● **BLOC DE TEXTE**
Tirant le bilan des efforts politiques menés par des milieux de la “droite chrétienne” américaine depuis les années 1990, des intellectuels chrétiens conservateurs concluent que les tentatives de reconquête des institutions par la voie électorale n’ont pas abouti aux résultats attendus et constatent qu’ils se trouvent aujourd’hui en minorité dans la société américaine, dont la culture s’éloigne toujours plus de leurs principes. L’acceptation croissante des unions homosexuelles leur semble apporter la confirmation de cette situation. Ces auteurs proposent donc une redéfinition des priorités et l’établissement de pôles solides de contre-culture chrétienne pour assurer la survie et la transmission des valeurs qu’ils défendent face au rouleau compresseur séculier. C’est ce que l’un d’eux a baptisé la Benedict Option : cette « option Benoît » fait référence à saint Benoît de Nursie, mort au milieu du VIème siècle, qui exerça une profonde influence sur le monachisme occidental.
Il y a un mois encore, je n’en avais jamais entendu parler : tout au plus avais-je déjà vu le nom de Rod Dreher (né en 1967), auteur conservateur américain d’origine méthodiste, converti tout d’abord au catholicisme romain, avant d’embrasser la foi orthodoxe en 2006. La Benedict Option m’a été révélée par un article de Damon Linker dans The Week (19 mai 2015). Selon Linker, l’intérêt pour cette réorientation est en train de gagner du terrain : il estime que nous allons en entendre parler de plus en plus dans les années à venir.
En 1979 avait été fondée la « Majorité morale », organisation la plus connue de la « nouvelle droite chrétienne » américaine. Le nom même le disait bien : ces milieux pensaient que la majorité des Américains étaient conservateurs et qu’il fallait leur restituer un pouvoir usurpé par les milieux « libéraux », grâce à une alliance traversant plusieurs traditions religieuses (évangéliques, catholiques, mormons…). En plus grand nombre que jamais, des chrétiens conservateurs entrèrent donc dans le jeu politique au nom de leurs idéaux afin d’infléchir les orientations de la société.
Aujourd’hui, remarque Linker, ces milieux n’ont plus l’optimisme conquérant des années 1980. Ils n’ont pas le sentiment que le Parti républicain, dont ils ont essayé de faire le relais de leurs convictions, embrasse vraiment leur programme ; ils constatent qu’une majorité de la population accepte les unions homosexuelles ; ils prennent conscience qu’ils sont en réalité la minorité et que la société adopte des normes qui sont, de leur point de vue, de plus en plus antichrétiennes.

● **EXTRAIT DES DONNÉES**
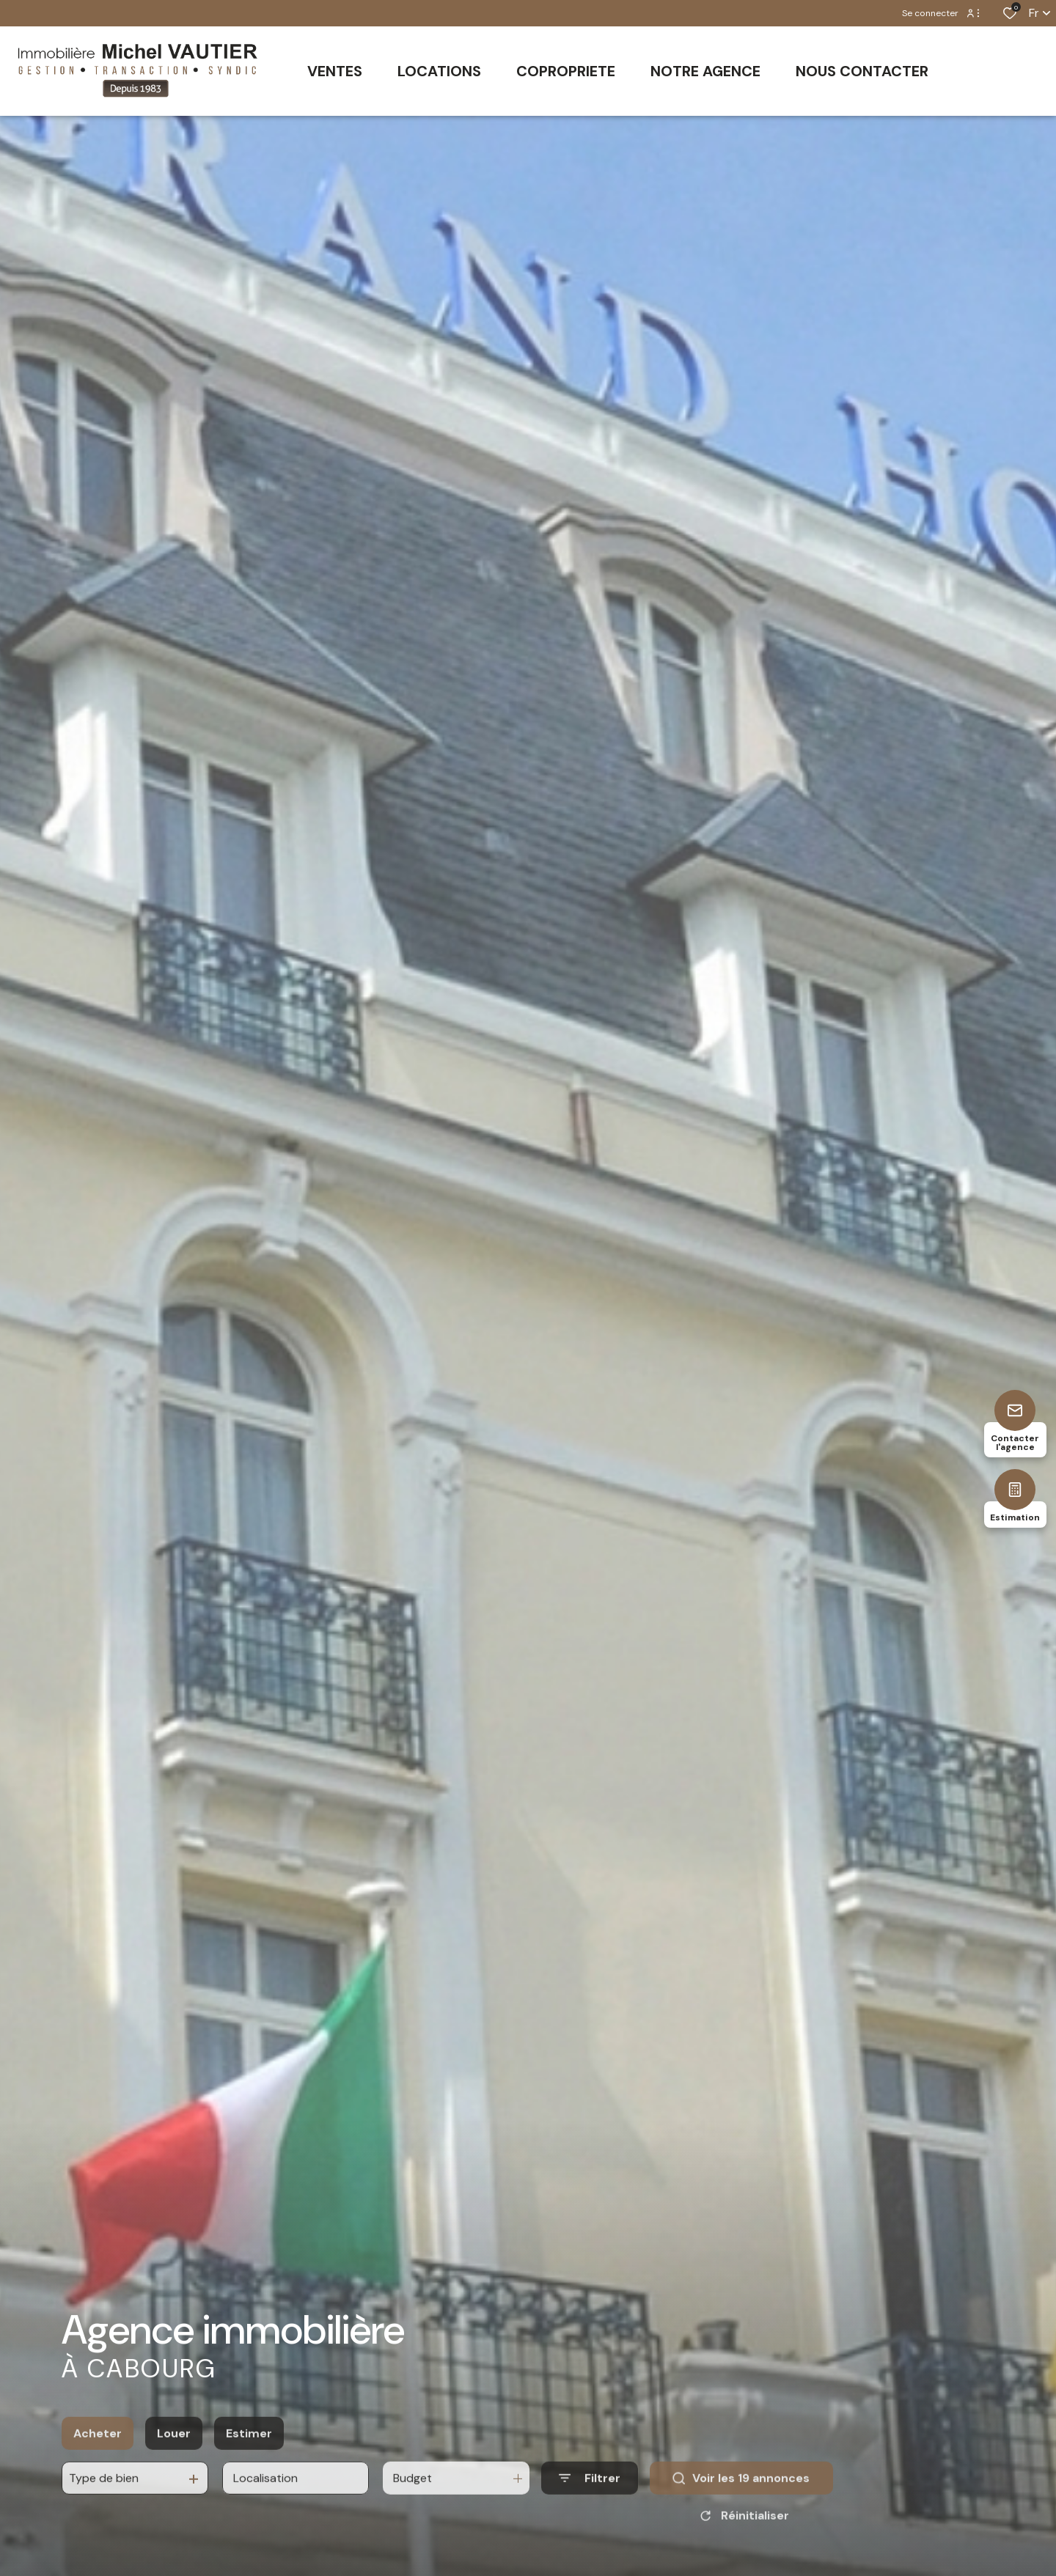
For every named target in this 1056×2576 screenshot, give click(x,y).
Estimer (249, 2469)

● **CONSIGNES**
1. Recopiez le passage du texte sur l'option Benoît qui commence par « Il y a un mois » et se termine par « années à venir. ».
2. Résumez sous forme de liste le paragraphe du texte sur l'option Benoît qui commence par « En 1979 avait été fondée », en gardant ses faits principaux.
3. Écrivez la suite du texte sur l'option Benoît, à partir de sa dernière phrase.

● **CORRIGÉ DES EXERCICES**
1.
Il y a un mois encore, je n’en avais jamais entendu parler : tout au plus avais-je déjà vu le nom de Rod Dreher (né en 1967), auteur conservateur américain d’origine méthodiste, converti tout d’abord au catholicisme romain, avant d’embrasser la foi orthodoxe en 2006. La Benedict Option m’a été révélée par un article de Damon Linker dans The Week (19 mai 2015). Selon Linker, l’intérêt pour cette réorientation est en train de gagner du terrain : il estime que nous allons en entendre parler de plus en plus dans les années à venir.

2.
- En 1979 est fondée la « Majorité morale », l'organisation la plus connue de la « nouvelle droite chrétienne » américaine.
- Ces milieux pensaient que la majorité des Américains étaient conservateurs et voulaient leur rendre un pouvoir pris par les milieux « libéraux ».
- Ils comptaient pour cela sur une alliance entre plusieurs traditions religieuses (évangéliques, catholiques, mormons…).
- Plus nombreux que jamais, des chrétiens conservateurs se sont lancés en politique au nom de leurs idéaux pour infléchir les orientations de la société.

3.
Sur cet arrière-plan, certains intellectuels conservateurs estiment qu’est venu le moment de redéfinir les priorités. Dans un article publié au mois de février 2015 dans la revue First Things, Rod Dreher écrit : « Je crois que le pessimisme est aujourd’hui simplement du réalisme, et qu’il vaut mieux nous replier stratégiquement sur une position que nous sommes en mesure de défendre. » Il dresse un constat sans complaisance : les milieux chrétiens eux-mêmes, analyse-t-il, ont sombré dans une religion vague et insipide, adaptée à un environnement culturel post-chrétien. «[…] comment pouvons-nous produire une vie civique chrétienne quand nous ne produisons pas des chrétiens authentiques ? »
« Pour le dire crûment, au regard de la dynamique de notre culture en transformation rapide, je crois qu’il sera de plus en plus difficile d’être un bon chrétien et un bon Américain. Il est beaucoup plus important pour moi de préserver la foi que de préserver la démocratie libérale et l’ordre américain. Idéalement, il ne devrait pas y avoir de contradiction, mais les réalités de l’Amérique post-chrétienne défient nos idéaux dépassés. »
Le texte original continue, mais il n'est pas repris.